Pronunciation: MY-kroh-dee-an RITH-um
Etymology: Greek micros (small) + Latin dies (day) + Greek rhythmos (measured motion)
Definition: Microdian rhythms are short, subtle cycles of sensation, focus, or fatigue that arise within the larger ultradian and circadian systems. These rhythms govern creative bursts, attention shifts, sensory integration, and internal timing — the body’s “micro-waves” of awareness.
Applications:
– Used in breathwork timing, cognitive pacing, interoceptive mapping, and creative scheduling
– Useful for timing breaks, tuning into intuitive action windows, and optimizing short-form practices
Example: “He rode a 25-minute Microdian arc to write, then paused for breath and reset — he was finally working with time, not against it.”
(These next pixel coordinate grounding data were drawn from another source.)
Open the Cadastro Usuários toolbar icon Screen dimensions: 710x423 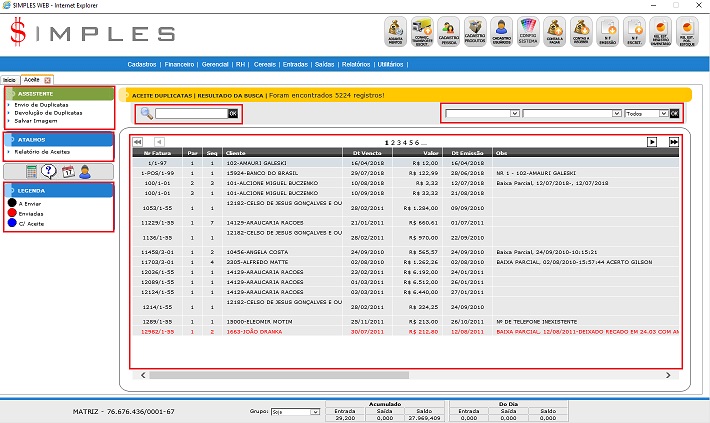click(x=501, y=32)
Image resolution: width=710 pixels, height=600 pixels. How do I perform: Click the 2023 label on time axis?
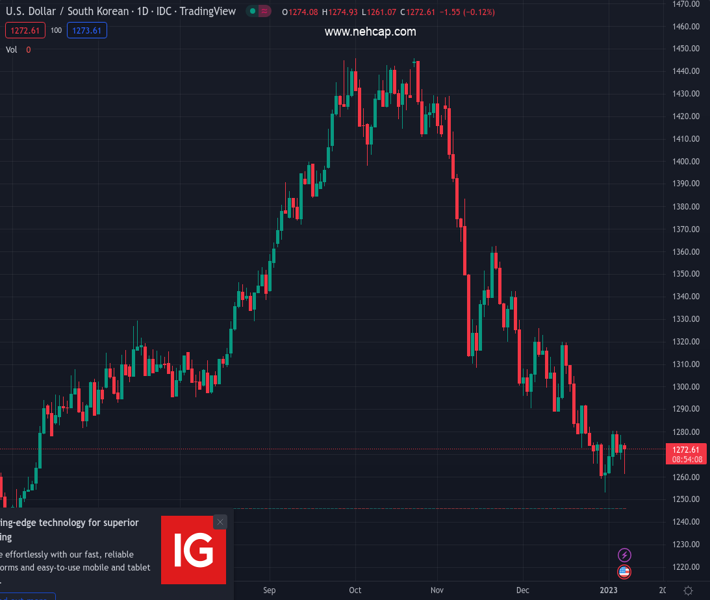[x=608, y=591]
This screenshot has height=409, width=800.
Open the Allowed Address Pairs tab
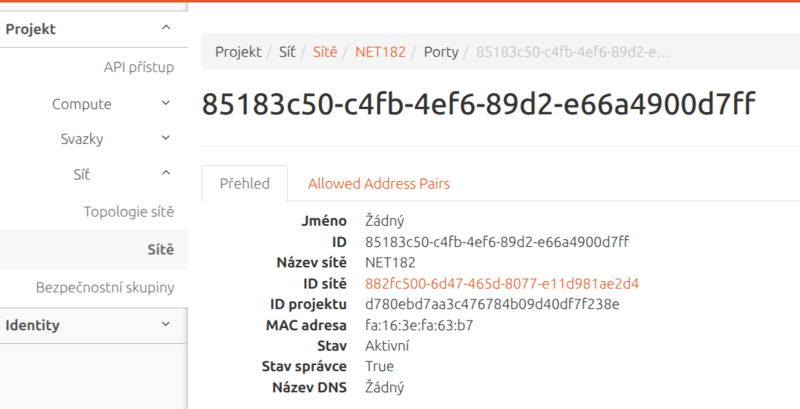coord(378,183)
Pronunciation: REZ-uh-nuhns
Etymology: Latin resonare (to resound)
Definition: Resonance is the alignment of frequencies between systems, resulting in amplification, coherence, and mutual organization. It’s how the body, environment, and other beings “tune to each other,” creating a field of connection that can heal or harmonize.
Applications:
– Core to vocal therapy, somatic attunement, relationship dynamics, and energetic healing
– Describes everything from musical entrainment to cellular signal amplification
Example: “The moment she entered the room, their breathing matched — resonance happened before a single word was spoken.”
Pronunciation: en-TRAIN-ment
Etymology: French entraîner (to draw along with)
Definition: Entrainment is the process by which two or more systems synchronize in rhythm, frequency, or pattern — physically, neurologically, or emotionally. It’s how bodies match breath, brains sync waves, and hearts fall into coherence — a core principle of biological and social alignment.
Applications:
– Categories include brainwave entrainment, field entrainment, breath entrainment, social entrainment, and sensory entrainment
– Found in therapy, music, group dynamics, nervous system co-regulation, and wearable tech
Example: “As the group began to chant, their pulses and brainwaves synced — pure entrainment in action.”
Pronunciation: SEL-yuh-ler sy-KOL-uh-jee
Etymology: Latin cellula (small chamber) + Greek psyche (soul, spirit, mind) + logos (reason, logic, study)
Definition: Cellular Psychology is the study of the reasoning and logic embedded in biological intelligence — the implicit “value systems” that guide a cell’s decisions. Every cellular process, from apoptosis to repair, reflects an internal rationale influenced by surrounding cells, environment, and collective coherence.
Applications:
– Used in systems biology, trauma-informed medicine, bioenergetics, and relational physiology
– Offers a new lens to interpret inflammation, cancer behavior, self-regulation, and collective cellular decision-making
Example:“Apoptosis isn’t random — it’s a psychological act of sacrifice: the cell believes it’s better for the whole if it dies.”